Kolejne zamieszanie w Queen's Park Rangers. Po zaledwie 26 meczach, zrezygnowano z usług Paulo Sousa jako menadżera pierwszego zespołu. Podobno klub był zmuszony podjąć taką decyzję.
Na Loftus Road takie rzeczy nie dziwią. Odkąd władzę w zespole z zachodniego Londynu przejął szef teamu F1 Renault Flavio Briatore, wspierany przez multimiliardera Lakshmi Mittala oraz magnata F1 Berniego Ecclestone’a, pracowało tam już czterech menadżerów oraz dwóch tymczasowych opiekunów. Wynik godny legendarnego Jesúsa Gil y Gila, jako że miało to miejsce na przestrzeni zaledwie półtora roku.

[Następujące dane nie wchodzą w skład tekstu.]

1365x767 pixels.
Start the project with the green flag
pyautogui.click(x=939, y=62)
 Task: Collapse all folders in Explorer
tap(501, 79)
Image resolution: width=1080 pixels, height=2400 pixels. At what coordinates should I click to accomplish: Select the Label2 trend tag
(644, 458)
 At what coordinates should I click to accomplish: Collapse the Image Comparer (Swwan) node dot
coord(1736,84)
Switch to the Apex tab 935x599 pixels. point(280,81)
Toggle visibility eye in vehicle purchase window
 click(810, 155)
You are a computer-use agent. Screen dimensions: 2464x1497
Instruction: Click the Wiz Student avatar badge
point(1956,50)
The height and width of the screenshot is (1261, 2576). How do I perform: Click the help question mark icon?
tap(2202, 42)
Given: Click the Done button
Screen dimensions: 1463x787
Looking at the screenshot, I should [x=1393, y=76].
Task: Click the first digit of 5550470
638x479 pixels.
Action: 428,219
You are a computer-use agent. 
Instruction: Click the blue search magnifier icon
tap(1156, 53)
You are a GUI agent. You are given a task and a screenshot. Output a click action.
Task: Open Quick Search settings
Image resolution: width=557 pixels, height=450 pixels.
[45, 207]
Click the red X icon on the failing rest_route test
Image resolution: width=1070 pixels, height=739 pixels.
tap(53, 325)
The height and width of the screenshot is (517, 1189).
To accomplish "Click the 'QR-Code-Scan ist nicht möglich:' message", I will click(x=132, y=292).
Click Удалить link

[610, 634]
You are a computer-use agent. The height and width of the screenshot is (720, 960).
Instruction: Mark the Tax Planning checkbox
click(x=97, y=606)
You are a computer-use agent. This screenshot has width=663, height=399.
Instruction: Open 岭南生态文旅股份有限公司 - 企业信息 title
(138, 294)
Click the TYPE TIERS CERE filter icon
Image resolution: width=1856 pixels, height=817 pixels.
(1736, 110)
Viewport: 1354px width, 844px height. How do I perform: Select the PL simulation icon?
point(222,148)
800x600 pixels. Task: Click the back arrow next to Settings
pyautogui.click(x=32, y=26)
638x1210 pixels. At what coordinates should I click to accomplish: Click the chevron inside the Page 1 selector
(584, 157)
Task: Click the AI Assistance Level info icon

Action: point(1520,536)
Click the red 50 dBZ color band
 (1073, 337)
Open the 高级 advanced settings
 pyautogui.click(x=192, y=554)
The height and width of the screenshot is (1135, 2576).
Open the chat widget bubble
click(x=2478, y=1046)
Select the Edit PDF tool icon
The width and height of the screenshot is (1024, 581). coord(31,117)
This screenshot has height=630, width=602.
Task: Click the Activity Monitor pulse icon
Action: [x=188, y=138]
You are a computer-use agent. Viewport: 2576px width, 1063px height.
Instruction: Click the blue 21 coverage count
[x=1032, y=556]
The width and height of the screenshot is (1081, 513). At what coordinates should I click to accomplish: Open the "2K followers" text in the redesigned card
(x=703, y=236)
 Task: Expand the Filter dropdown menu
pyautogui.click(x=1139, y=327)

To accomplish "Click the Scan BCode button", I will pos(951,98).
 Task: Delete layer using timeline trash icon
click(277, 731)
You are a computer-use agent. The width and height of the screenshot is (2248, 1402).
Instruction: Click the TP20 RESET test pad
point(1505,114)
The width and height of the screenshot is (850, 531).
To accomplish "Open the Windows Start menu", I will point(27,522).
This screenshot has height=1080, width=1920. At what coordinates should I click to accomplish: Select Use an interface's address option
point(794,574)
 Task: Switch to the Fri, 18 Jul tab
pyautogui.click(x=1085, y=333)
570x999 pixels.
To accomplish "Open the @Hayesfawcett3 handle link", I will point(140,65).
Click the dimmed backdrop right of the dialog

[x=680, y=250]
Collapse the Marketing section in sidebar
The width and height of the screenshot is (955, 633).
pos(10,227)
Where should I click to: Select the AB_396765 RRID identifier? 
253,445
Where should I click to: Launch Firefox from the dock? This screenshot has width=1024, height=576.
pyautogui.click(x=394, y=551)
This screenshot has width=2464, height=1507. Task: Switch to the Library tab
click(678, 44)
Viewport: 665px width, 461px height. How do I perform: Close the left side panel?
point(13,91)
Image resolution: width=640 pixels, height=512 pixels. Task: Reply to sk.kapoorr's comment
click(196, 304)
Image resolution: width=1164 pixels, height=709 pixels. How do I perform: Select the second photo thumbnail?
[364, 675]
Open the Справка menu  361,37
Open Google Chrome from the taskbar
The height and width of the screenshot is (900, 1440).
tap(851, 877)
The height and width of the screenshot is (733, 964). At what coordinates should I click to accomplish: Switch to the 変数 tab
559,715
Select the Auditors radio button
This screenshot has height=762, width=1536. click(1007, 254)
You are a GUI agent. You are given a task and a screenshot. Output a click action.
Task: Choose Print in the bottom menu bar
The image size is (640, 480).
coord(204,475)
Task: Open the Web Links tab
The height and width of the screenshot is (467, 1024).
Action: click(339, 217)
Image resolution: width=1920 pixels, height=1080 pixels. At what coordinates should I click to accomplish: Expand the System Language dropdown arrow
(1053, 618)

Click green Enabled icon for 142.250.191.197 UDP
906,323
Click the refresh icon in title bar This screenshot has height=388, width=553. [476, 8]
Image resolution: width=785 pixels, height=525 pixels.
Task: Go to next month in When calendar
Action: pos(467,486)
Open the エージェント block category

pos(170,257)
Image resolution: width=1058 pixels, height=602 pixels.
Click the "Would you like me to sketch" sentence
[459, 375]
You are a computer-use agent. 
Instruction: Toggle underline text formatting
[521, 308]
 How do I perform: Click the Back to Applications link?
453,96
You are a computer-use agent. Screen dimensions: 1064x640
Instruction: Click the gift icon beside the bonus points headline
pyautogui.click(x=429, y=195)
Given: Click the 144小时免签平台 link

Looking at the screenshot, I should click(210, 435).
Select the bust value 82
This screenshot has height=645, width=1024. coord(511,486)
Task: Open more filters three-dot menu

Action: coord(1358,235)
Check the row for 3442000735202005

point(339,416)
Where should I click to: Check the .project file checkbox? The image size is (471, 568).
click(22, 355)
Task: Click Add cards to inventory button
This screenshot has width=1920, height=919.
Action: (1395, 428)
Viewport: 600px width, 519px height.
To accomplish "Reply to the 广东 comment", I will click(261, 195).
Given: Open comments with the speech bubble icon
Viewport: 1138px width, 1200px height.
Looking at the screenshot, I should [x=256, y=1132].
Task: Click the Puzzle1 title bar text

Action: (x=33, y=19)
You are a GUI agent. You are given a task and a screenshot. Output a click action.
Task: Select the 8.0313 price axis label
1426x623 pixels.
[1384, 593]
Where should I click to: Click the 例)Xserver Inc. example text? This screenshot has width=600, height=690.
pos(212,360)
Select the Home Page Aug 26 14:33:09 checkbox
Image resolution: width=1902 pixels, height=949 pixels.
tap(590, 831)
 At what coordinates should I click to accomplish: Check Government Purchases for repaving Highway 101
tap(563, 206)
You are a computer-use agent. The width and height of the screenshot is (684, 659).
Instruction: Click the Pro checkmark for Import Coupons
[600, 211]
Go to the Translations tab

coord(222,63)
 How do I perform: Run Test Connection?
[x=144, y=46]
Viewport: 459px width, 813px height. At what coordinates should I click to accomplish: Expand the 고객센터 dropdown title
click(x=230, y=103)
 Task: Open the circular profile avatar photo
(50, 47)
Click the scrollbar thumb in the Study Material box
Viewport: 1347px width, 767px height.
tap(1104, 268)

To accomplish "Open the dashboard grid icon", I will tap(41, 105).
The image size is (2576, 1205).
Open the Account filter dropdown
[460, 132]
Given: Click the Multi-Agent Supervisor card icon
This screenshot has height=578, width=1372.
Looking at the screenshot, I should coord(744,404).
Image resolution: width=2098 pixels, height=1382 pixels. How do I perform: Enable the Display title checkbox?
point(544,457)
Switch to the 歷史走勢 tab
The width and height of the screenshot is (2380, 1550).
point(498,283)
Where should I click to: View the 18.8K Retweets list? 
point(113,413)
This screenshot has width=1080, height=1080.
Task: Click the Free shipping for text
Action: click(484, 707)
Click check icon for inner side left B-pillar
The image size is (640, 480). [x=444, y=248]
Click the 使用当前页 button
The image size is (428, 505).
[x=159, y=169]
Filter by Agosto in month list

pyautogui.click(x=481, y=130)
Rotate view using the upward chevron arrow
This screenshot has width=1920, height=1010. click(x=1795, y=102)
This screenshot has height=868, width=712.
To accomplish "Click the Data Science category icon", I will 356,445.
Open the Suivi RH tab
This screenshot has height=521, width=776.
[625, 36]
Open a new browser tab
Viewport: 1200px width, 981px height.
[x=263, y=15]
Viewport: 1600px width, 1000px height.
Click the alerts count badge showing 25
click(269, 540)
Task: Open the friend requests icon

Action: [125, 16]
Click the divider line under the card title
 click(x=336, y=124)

Paulo Sousa to dwukrotny zwycięzca elitarnej Ligi Mistrzów. Portugalczyk zdobywał to trofeum rok po roku w barwach Juventusu (1997r.) oraz Borussi Dortmund (1998r.). Z powodu kontuzji, piłkarską karierę zakończył w wieku zaledwie 32 lat, by już sześć lat później zostać szkoleniowcem popularnych „eRek”. Na gorącym stołku wytrzymał pięć miesięcy.
Sousa przyznał ostatnio, że wypożyczenie czołowego napastnika Dextera Blackstocka do Nottingham Forrest nie było przedyskutowane z menadżerem. Ponadto, w poniedziałek zerwano kontrakt z asystentem Portugalczyka, rodakiem Bruno Olivierią. W sobotnim meczu przeciwko Burnley, drużynę poprowadzi Gareth Ainsworth, który nadal czynnie gra dla QPR.
Poprzedni menadżer „eRek”, a obecny asystent Alana Shearera w Newcastle, Iain Dowie przepracował przy Loftus Road 15 meczów, zanim pokłócił się z Briatore o skład zespołu. QPR zajmuje obecnie 10. pozycję w Championship, z szansami na grę w play-offach. Władze klubu decyzję motywują nieautoryzowanym upublicznieniem poufnych informacji w mediach przez portugalskiego menadżera. Jakich dokładnie, oficjalne oświadczenie nie precyzuje. Drastyczne kroki zostały powzięte po konsultacji z kancelarią prawną.